→ **What you need to do**
1) List the eight scientific and technical fields open to the Sloan Research Fellowship, according to the article about the NC State mathematician's fellowship.
2) Continue the article about the NC State mathematician's Sloan Research Fellowship from its last sentence.

→ **Reading passage**
◆ ◆ ◆ ◆ ◆

An NC State mathematician is one of 126 early career scholars to receive the 2018 Sloan Research Fellowship.
Tye Lidman, assistant professor of mathematics, studies topology to gain a better understanding of the nature of shape. Specifically, he looks at ways of measuring the knottedness of objects in three and four dimensions. His work can aid in DNA analysis, for example, predicting how the actions of different enzymes alter its shape.
Lidman is the fourth NC State faculty member to receive the prestigious award, which has been given annually since 1955 by the Alfred P. Sloan Foundation. Chemist T. Brent Gunnoe was named a Sloan Research Fellow in 2004, mathematician Jonathan Hauenstein received the award in 2014 and biomedical engineer Zhen Gu received it in 2016.
Open to scholars in eight scientific and technical fields – chemistry, computer science, economics, mathematics, computational and evolutionary molecular biology, neuroscience, ocean sciences, and physics – the two-year fellowships are given to U.S. and Canadian researchers whose achievements mark them as among the very best scientific minds working today, the foundation said in a press release. Fellows receive $65,000 for research-related expenses from the foundation.

◆ ◆ ◆ ◆ ◆

→ **Source data**
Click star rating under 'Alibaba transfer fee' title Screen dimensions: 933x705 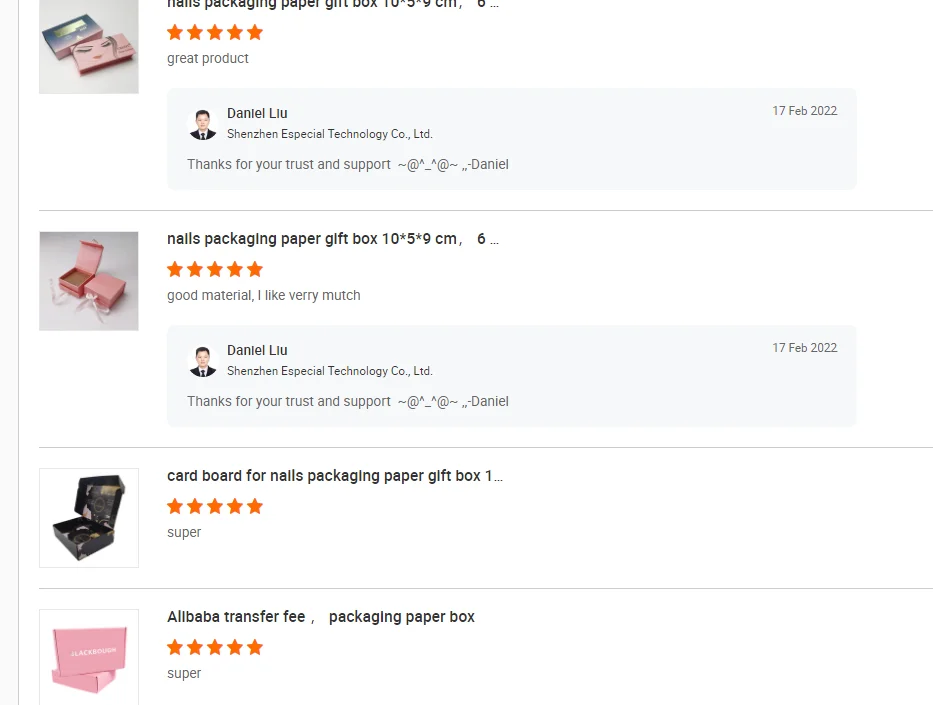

◆ ◆ ◆ ◆ ◆

→ **Task-by-task results**
1) chemistry, computer science, economics, mathematics, computational and evolutionary molecular biology, neuroscience, ocean sciences, physics

2)
Past Sloan Research Fellows include physicists Richard Feynman and Murray Gell-Mann, and game theorist John Nash. Forty-five fellows have received a Nobel Prize in their respective field, 16 have won the Fields Medal in mathematics, 69 have received the National Medal of Science and 17 have won the John Bates Clark Medal in economics, including every winner since 2007.
Lidman is a member of the Geometry and Topology group at NC State and the joint Triangle Topology group which includes NC State, UNC and Duke. He received his Ph.D. in mathematics from UCLA in 2012 and joined the NC State faculty in 2016.